Zeitabschnitt 2016 bis 2050: Für eine sichere und umweltschonende Energieversorgung wird uns kaum etwas anderes übrig bleiben, als die Wende zu erneuerbarer Energie und Energiespartechnik zu schaffen. Die Firmen Shell und BP rechnen, dass sie die Hälfte ihres Umsatzes im Jahr 2050 mit alternativen Treibstoffen und mit erneuerbarer Energie machen werden. Zu erwarten sind auch Erfolge für weitere Alternativen dank den großen Anstrengungen der Forschung auf diesem Gebiet.

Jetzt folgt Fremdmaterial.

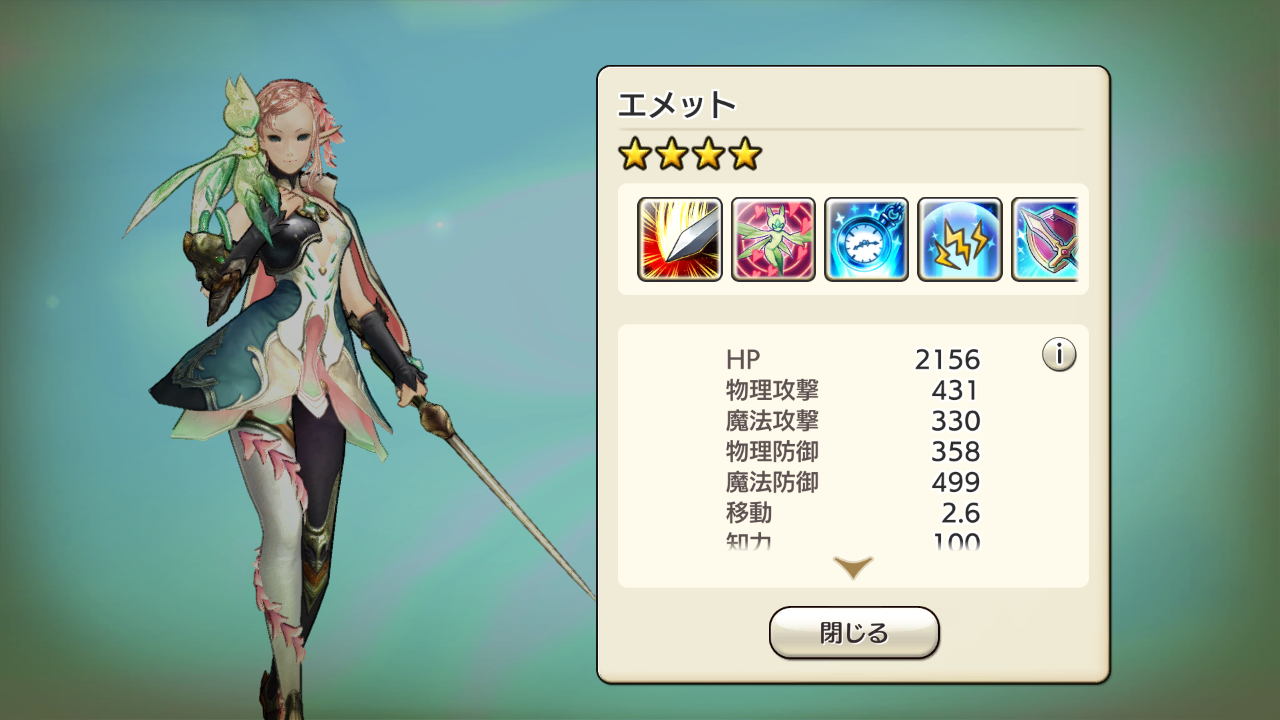This screenshot has height=720, width=1280.
Task: Select the 物理攻撃 stat label
Action: (x=772, y=390)
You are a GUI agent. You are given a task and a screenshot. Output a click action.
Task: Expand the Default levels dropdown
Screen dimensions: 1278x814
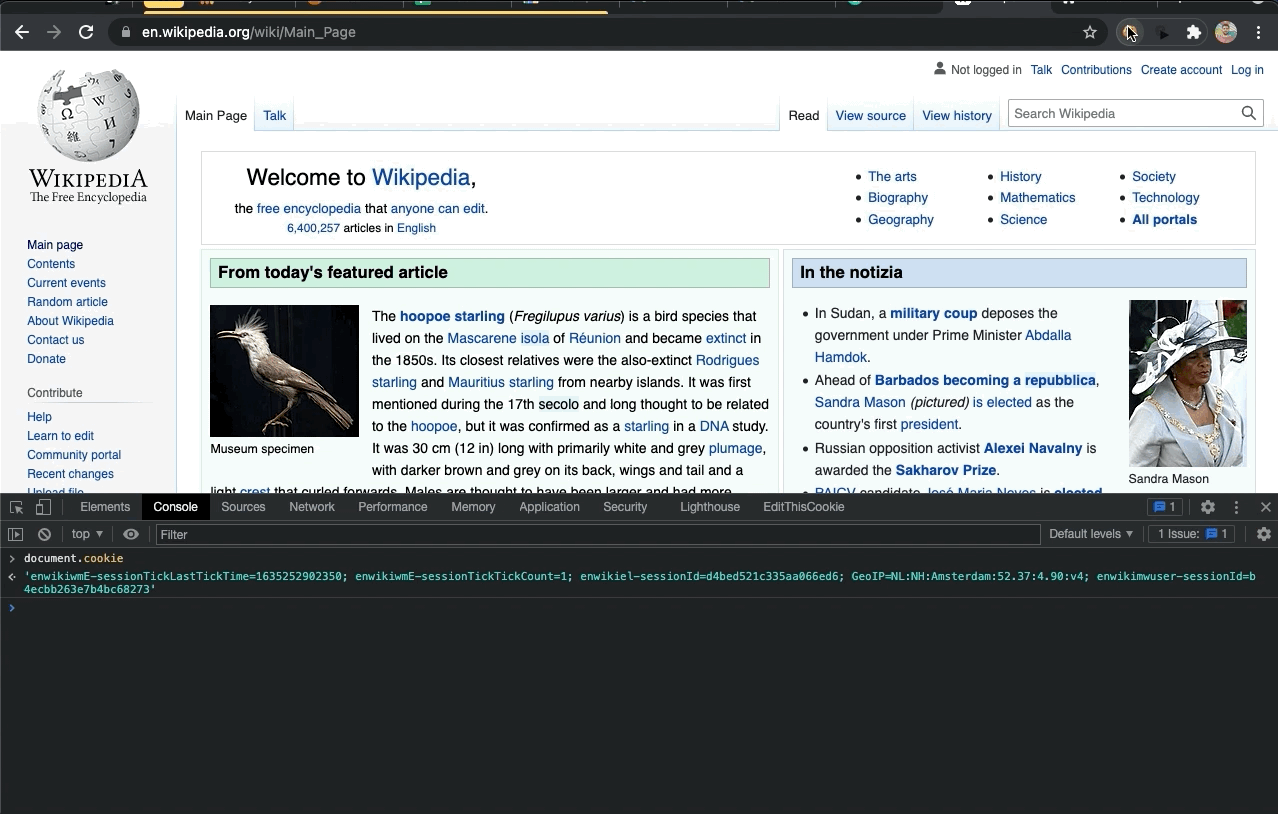click(1090, 534)
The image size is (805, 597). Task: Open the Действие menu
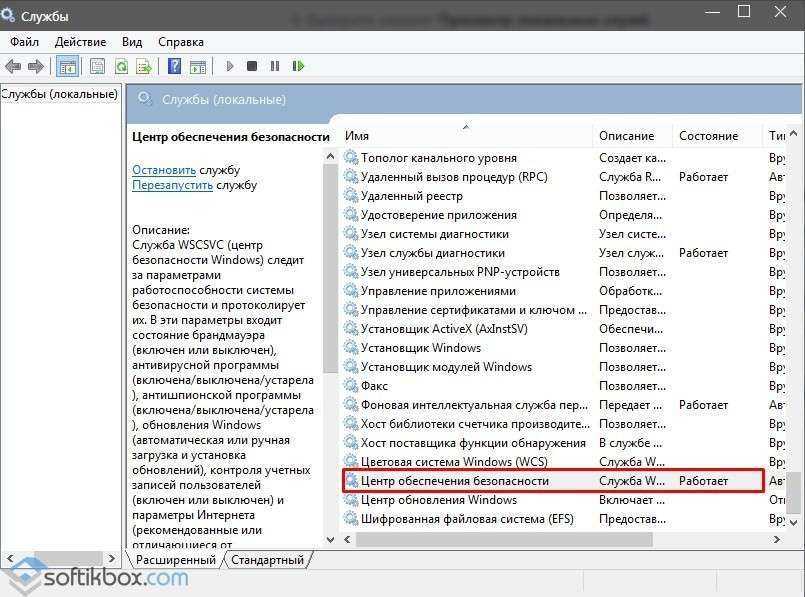[x=80, y=41]
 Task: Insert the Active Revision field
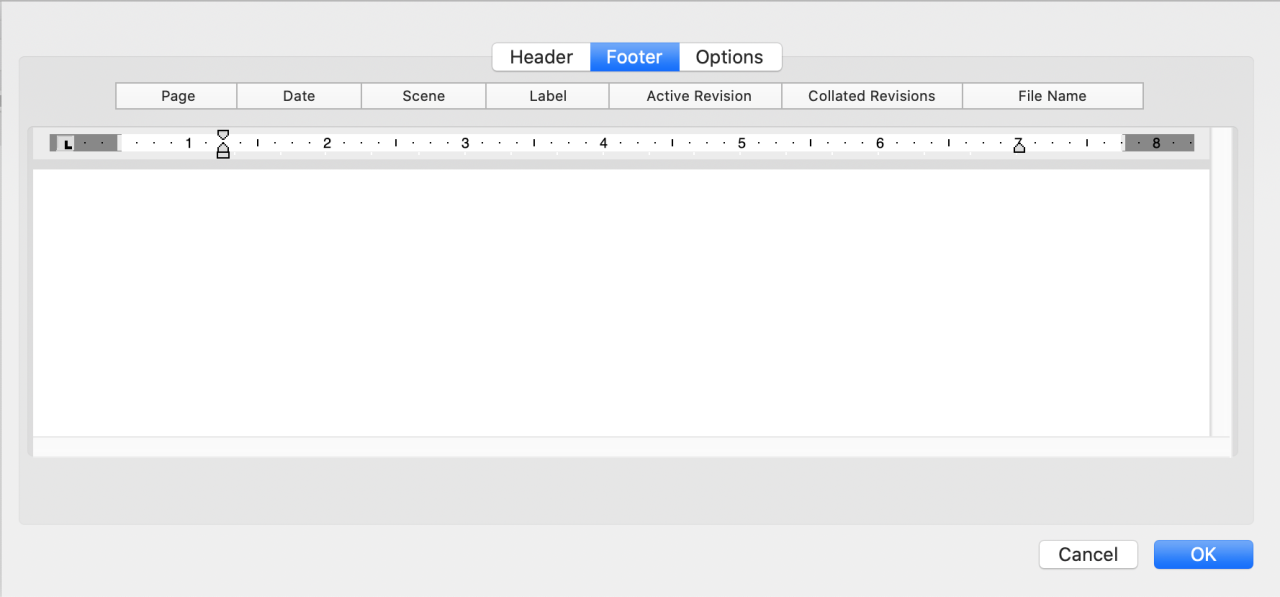(x=698, y=96)
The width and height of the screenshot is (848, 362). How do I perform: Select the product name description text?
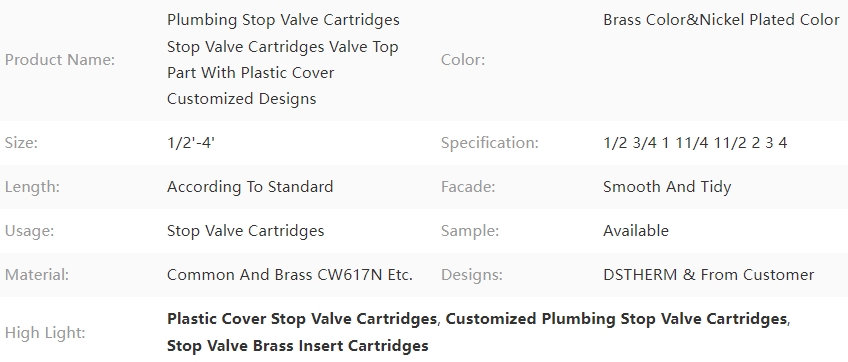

Unbestritten akzeptiert ist, dass die Zeit billigen Erdöls und damit auch Erdgas endgültig vorbei ist. Verdrängt wird die Tatsache, das bereits heute der Verbrauch an Öl die Förderkapazität übersteigt. Alle Fachleute rechnen damit, dass speziell in China und Indien der Ölkonsum drastisch zunehmen wird. Damit öffnet sich die Schere zwischen Angebot und Nachfrage zusätzlich, wodurch weitere Preissteigerungen programmiert sind. Unbestritten ist auch, dass neue Förderungen mit immer größeren Kosten verbunden sind und ebenfalls zu Kostensteigerung beitragen werden.
Ausblick
Wieweit sich diese Fakten auf den Ölpreis der Zukunft auswirken, ist spekulativ. Trotzdem werden die hier gegebenen Prognosen mindestens eine realistische Möglichkeit sein, die man nicht verharmlosen sollte, auch wenn sie nicht so krass eintreten würde. Anlass zum rechtzeitigen Handeln sollte sie trotzdem geben. Die kommenden Ölpreissteigerungen werden trotz der schwierigen Anfangsphase zu einer neuen und nachhaltigen Energieversorgung führen. Sie ist weitgehend unabhängig vom Ausland, schafft neue Arbeitsplätze mit interessanten Exportchancen, mit weniger Umweltbelastung. Und nicht zuletzt: Unser Leben wird dank weniger Umweltschäden und sauberer Luft spürbar lebenswerter.